Sanguinetti’s long poetic career has exhibited a practice that moves between polyphony and plasticity, and the resultant sense of vertigo disorients the internal compass as one move forward through this collection, which incorporates elements of fables, dreams, and songs to disenchant its readers from the sorcery of capitalism and authoritarianism. Alparegho opens with a potent symbol of the weight of home on our backs: a snail creeps through the dark of the night of the house, leaving a trail of slime. From there, the author slyly and gradually suggests that the rooms of the house, or the lands of the king, are interchangeable squares on a chessboard, abstract concepts just as much as lived environments. Here, home is neither comfortable nor cozy, but a rotting mess, slowly caving in.

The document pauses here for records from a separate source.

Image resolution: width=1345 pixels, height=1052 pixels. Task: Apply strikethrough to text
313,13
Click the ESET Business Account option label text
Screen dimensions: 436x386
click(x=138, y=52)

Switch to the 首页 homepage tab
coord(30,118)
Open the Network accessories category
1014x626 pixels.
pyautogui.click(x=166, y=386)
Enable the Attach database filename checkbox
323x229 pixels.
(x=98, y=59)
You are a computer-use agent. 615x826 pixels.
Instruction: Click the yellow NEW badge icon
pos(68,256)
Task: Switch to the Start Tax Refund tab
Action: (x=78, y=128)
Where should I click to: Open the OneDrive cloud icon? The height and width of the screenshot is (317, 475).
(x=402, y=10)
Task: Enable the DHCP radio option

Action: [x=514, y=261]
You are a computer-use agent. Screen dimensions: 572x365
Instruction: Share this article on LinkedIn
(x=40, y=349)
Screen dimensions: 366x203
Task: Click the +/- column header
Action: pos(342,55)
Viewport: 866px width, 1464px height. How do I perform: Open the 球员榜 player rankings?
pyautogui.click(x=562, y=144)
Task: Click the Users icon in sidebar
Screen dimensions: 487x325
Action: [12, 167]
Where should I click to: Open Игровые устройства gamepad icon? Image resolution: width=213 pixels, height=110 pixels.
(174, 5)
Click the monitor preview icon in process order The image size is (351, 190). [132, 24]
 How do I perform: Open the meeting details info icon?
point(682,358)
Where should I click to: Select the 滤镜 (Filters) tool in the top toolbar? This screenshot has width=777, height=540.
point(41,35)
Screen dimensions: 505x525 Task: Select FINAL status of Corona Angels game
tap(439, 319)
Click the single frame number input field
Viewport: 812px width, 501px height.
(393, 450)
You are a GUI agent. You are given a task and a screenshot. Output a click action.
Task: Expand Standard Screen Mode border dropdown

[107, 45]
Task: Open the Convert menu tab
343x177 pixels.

. . . Because water entered
suddenly as it had to,
unseizable water.Under the tunnel,
and even well before the station,
against walls,
man and cat piss,
smelled so
that we held our noses. . .
From there on, Sanguinetti returns to the snail as a central leitmotif while slinking away from the domestic anchor. These places of comfort and perceived safety are also, she implies, to be found and reinvented.
What house?
Someone climbs
the ladder,
as much to catch the moon
as to finally see
to understand the meaning of quests.
Yes.What house and what night. . .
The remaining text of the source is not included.